─── Supplied records

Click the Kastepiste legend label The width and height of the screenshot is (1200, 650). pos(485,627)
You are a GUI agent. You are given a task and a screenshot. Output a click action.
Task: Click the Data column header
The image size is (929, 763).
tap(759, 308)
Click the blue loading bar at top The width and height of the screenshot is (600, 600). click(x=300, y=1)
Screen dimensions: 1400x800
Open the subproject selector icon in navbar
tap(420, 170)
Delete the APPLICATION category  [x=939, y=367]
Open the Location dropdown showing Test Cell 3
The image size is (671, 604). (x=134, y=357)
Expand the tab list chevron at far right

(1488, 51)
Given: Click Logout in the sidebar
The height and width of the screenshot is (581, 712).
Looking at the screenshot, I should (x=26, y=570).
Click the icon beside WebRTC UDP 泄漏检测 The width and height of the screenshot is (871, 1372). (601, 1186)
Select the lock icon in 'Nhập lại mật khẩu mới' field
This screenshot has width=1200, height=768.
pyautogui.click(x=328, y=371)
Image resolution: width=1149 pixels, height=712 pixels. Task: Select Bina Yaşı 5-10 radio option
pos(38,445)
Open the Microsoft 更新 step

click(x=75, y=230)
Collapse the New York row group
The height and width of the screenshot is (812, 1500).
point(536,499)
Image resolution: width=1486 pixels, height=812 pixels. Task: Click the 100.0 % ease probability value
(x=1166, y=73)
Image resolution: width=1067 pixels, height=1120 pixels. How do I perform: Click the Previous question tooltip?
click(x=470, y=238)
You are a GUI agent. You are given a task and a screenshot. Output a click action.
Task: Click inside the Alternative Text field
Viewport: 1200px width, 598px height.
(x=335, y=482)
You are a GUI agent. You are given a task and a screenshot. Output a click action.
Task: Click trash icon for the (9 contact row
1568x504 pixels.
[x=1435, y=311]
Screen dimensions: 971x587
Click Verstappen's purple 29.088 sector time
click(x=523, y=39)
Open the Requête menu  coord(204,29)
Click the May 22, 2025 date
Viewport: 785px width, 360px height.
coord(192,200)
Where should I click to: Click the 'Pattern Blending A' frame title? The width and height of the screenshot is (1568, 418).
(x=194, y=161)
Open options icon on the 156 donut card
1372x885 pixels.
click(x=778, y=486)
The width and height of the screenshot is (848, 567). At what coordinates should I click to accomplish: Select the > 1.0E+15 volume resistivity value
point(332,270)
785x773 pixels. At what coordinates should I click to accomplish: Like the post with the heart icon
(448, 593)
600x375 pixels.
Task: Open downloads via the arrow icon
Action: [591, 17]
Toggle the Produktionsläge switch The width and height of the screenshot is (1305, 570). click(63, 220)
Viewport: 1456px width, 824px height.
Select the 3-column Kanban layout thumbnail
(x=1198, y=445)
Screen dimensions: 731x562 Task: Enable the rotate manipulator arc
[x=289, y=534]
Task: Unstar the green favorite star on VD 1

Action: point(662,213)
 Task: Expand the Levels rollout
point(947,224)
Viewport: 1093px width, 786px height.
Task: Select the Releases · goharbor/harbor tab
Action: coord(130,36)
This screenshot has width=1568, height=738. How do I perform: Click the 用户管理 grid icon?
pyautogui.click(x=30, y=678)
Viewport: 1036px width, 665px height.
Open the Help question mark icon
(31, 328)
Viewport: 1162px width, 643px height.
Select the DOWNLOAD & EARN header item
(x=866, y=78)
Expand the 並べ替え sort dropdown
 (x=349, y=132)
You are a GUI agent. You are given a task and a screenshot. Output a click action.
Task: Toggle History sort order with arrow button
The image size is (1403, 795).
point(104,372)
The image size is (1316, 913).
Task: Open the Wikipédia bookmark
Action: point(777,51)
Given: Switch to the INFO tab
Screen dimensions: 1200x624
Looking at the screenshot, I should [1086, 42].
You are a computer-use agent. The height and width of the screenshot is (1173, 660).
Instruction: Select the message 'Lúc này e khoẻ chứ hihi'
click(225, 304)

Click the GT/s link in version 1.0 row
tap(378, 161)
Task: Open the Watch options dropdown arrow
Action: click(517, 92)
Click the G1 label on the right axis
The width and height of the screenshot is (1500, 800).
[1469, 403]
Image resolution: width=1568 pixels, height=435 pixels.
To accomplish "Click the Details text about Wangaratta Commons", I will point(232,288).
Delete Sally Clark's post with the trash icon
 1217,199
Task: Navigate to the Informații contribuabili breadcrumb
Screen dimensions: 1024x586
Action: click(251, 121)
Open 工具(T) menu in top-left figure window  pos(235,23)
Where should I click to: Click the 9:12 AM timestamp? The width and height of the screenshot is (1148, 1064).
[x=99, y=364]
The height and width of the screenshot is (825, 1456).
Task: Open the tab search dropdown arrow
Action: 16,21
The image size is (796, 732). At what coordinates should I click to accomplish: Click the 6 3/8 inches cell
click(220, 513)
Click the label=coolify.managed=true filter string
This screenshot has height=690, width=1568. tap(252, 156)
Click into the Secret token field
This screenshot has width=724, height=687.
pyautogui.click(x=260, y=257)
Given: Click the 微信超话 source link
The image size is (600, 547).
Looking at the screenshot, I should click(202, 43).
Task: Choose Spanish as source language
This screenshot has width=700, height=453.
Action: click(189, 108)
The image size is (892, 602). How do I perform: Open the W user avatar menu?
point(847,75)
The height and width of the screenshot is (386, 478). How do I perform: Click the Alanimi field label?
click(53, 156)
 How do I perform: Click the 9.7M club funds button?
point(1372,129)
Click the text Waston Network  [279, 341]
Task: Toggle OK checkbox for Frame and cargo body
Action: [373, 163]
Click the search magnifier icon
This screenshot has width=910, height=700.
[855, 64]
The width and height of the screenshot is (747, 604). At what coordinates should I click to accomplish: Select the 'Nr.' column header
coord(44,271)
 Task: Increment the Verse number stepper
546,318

──────

=== Set task ===
Return the whole listing above word for word, keeping every line as it is.

=== Exercise solution ===
Click the Kastepiste legend label The width and height of the screenshot is (1200, 650). pos(485,627)
You are a GUI agent. You are given a task and a screenshot. Output a click action.
Task: Click the Data column header
The image size is (929, 763).
tap(759, 308)
Click the blue loading bar at top The width and height of the screenshot is (600, 600). click(x=300, y=1)
Screen dimensions: 1400x800
Open the subproject selector icon in navbar
tap(420, 170)
Delete the APPLICATION category  [x=939, y=367]
Open the Location dropdown showing Test Cell 3
The image size is (671, 604). (x=134, y=357)
Expand the tab list chevron at far right

(1488, 51)
Given: Click Logout in the sidebar
The height and width of the screenshot is (581, 712).
Looking at the screenshot, I should (x=26, y=570).
Click the icon beside WebRTC UDP 泄漏检测 The width and height of the screenshot is (871, 1372). (601, 1186)
Select the lock icon in 'Nhập lại mật khẩu mới' field
This screenshot has width=1200, height=768.
pyautogui.click(x=328, y=371)
Image resolution: width=1149 pixels, height=712 pixels. Task: Select Bina Yaşı 5-10 radio option
pos(38,445)
Open the Microsoft 更新 step

click(x=75, y=230)
Collapse the New York row group
The height and width of the screenshot is (812, 1500).
point(536,499)
Image resolution: width=1486 pixels, height=812 pixels. Task: Click the 100.0 % ease probability value
(x=1166, y=73)
Image resolution: width=1067 pixels, height=1120 pixels. How do I perform: Click the Previous question tooltip?
click(x=470, y=238)
You are a GUI agent. You are given a task and a screenshot. Output a click action.
Task: Click inside the Alternative Text field
Viewport: 1200px width, 598px height.
(x=335, y=482)
You are a GUI agent. You are given a task and a screenshot. Output a click action.
Task: Click trash icon for the (9 contact row
1568x504 pixels.
[x=1435, y=311]
Screen dimensions: 971x587
Click Verstappen's purple 29.088 sector time
click(x=523, y=39)
Open the Requête menu  coord(204,29)
Click the May 22, 2025 date
Viewport: 785px width, 360px height.
coord(192,200)
Where should I click to: Click the 'Pattern Blending A' frame title? The width and height of the screenshot is (1568, 418).
(x=194, y=161)
Open options icon on the 156 donut card
1372x885 pixels.
click(x=778, y=486)
The width and height of the screenshot is (848, 567). At what coordinates should I click to accomplish: Select the > 1.0E+15 volume resistivity value
point(332,270)
785x773 pixels. At what coordinates should I click to accomplish: Like the post with the heart icon
(448, 593)
600x375 pixels.
Task: Open downloads via the arrow icon
Action: [591, 17]
Toggle the Produktionsläge switch The width and height of the screenshot is (1305, 570). click(63, 220)
Viewport: 1456px width, 824px height.
Select the 3-column Kanban layout thumbnail
(x=1198, y=445)
Screen dimensions: 731x562 Task: Enable the rotate manipulator arc
[x=289, y=534]
Task: Unstar the green favorite star on VD 1

Action: point(662,213)
 Task: Expand the Levels rollout
point(947,224)
Viewport: 1093px width, 786px height.
Task: Select the Releases · goharbor/harbor tab
Action: coord(130,36)
This screenshot has width=1568, height=738. How do I perform: Click the 用户管理 grid icon?
pyautogui.click(x=30, y=678)
Viewport: 1036px width, 665px height.
Open the Help question mark icon
(31, 328)
Viewport: 1162px width, 643px height.
Select the DOWNLOAD & EARN header item
(x=866, y=78)
Expand the 並べ替え sort dropdown
 (x=349, y=132)
You are a GUI agent. You are given a task and a screenshot. Output a click action.
Task: Toggle History sort order with arrow button
The image size is (1403, 795).
point(104,372)
The image size is (1316, 913).
Task: Open the Wikipédia bookmark
Action: point(777,51)
Given: Switch to the INFO tab
Screen dimensions: 1200x624
Looking at the screenshot, I should [1086, 42].
You are a computer-use agent. The height and width of the screenshot is (1173, 660).
Instruction: Select the message 'Lúc này e khoẻ chứ hihi'
click(225, 304)

Click the GT/s link in version 1.0 row
tap(378, 161)
Task: Open the Watch options dropdown arrow
Action: click(517, 92)
Click the G1 label on the right axis
The width and height of the screenshot is (1500, 800).
[1469, 403]
Image resolution: width=1568 pixels, height=435 pixels.
To accomplish "Click the Details text about Wangaratta Commons", I will point(232,288).
Delete Sally Clark's post with the trash icon
 1217,199
Task: Navigate to the Informații contribuabili breadcrumb
Screen dimensions: 1024x586
Action: click(251, 121)
Open 工具(T) menu in top-left figure window  pos(235,23)
Where should I click to: Click the 9:12 AM timestamp? The width and height of the screenshot is (1148, 1064).
[x=99, y=364]
The height and width of the screenshot is (825, 1456).
Task: Open the tab search dropdown arrow
Action: 16,21
The image size is (796, 732). At what coordinates should I click to accomplish: Click the 6 3/8 inches cell
click(220, 513)
Click the label=coolify.managed=true filter string
This screenshot has height=690, width=1568. tap(252, 156)
Click into the Secret token field
This screenshot has width=724, height=687.
pyautogui.click(x=260, y=257)
Given: Click the 微信超话 source link
The image size is (600, 547).
Looking at the screenshot, I should click(202, 43).
Task: Choose Spanish as source language
This screenshot has width=700, height=453.
Action: click(189, 108)
The image size is (892, 602). How do I perform: Open the W user avatar menu?
point(847,75)
The height and width of the screenshot is (386, 478). How do I perform: Click the Alanimi field label?
click(53, 156)
 How do I perform: Click the 9.7M club funds button?
point(1372,129)
Click the text Waston Network  [279, 341]
Task: Toggle OK checkbox for Frame and cargo body
Action: [373, 163]
Click the search magnifier icon
This screenshot has width=910, height=700.
[855, 64]
The width and height of the screenshot is (747, 604). At what coordinates should I click to accomplish: Select the 'Nr.' column header
coord(44,271)
 Task: Increment the Verse number stepper
546,318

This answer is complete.